What is expected -> Only the lines that contain the string "agent" belong in the answer; pull them from the records.

Saved data entries ->
-- Opening Marker --

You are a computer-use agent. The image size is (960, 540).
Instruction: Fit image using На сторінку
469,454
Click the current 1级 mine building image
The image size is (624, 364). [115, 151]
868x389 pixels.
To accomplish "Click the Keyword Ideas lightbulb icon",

-- Closing Marker --
-- Opening Marker --

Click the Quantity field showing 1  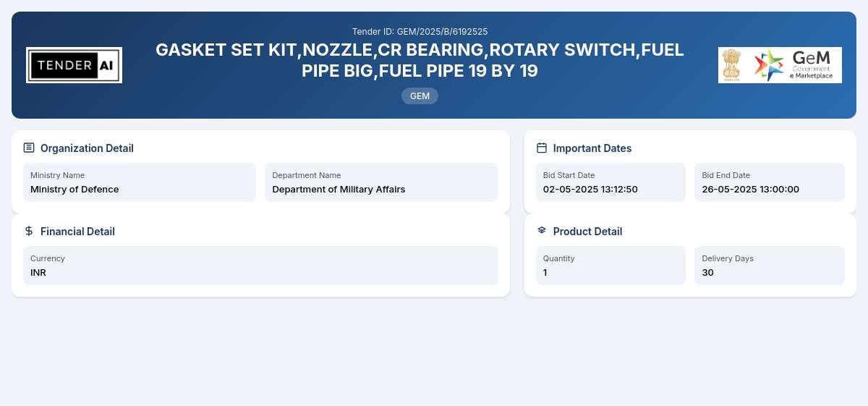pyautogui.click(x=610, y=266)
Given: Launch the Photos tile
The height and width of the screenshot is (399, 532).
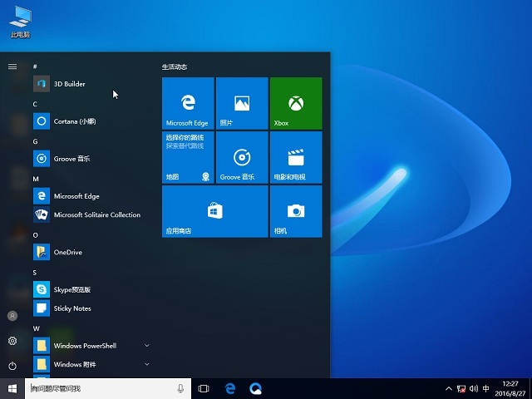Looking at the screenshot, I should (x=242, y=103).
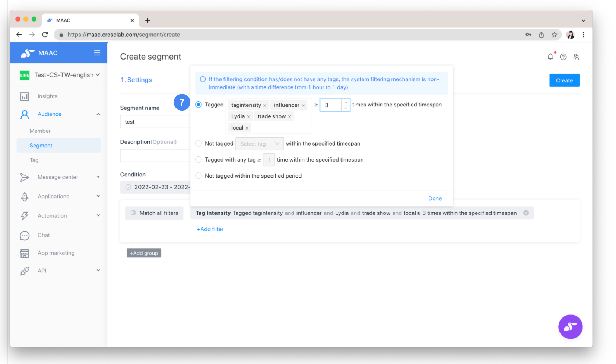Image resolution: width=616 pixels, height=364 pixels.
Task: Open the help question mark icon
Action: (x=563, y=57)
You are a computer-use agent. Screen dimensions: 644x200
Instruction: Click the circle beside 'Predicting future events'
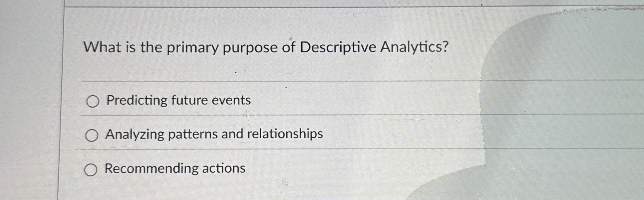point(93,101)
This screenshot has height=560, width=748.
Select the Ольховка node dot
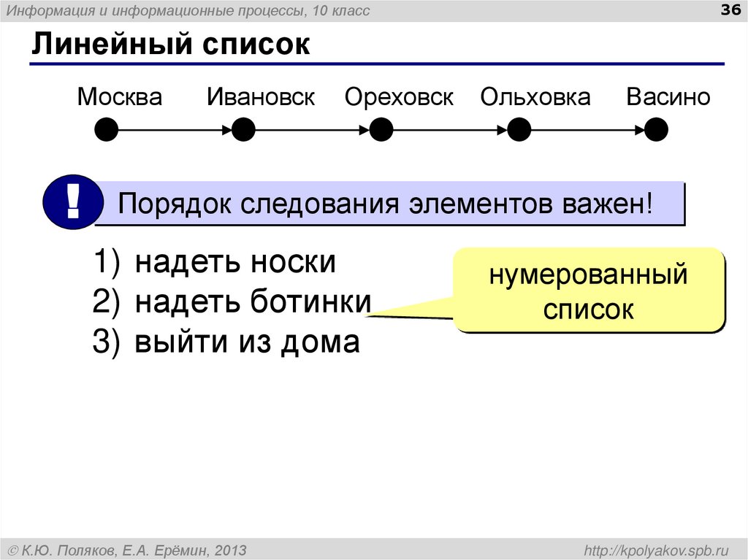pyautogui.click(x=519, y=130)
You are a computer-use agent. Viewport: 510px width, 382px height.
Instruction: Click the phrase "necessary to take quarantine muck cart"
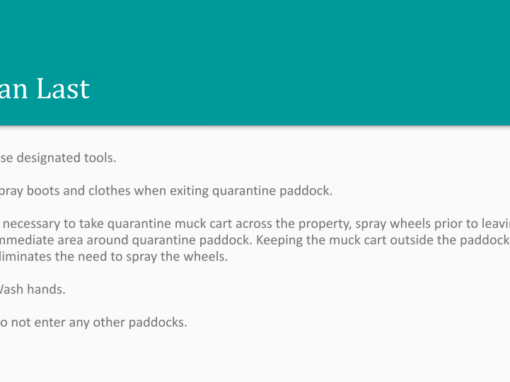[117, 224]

-- Closing Marker --

Answer to this problem ->
You are a computer-use agent. The image size is (960, 540).
You are a computer-use agent. Screen dimensions: 644x200
You are a computer-use agent. Viewport: 510px width, 382px height.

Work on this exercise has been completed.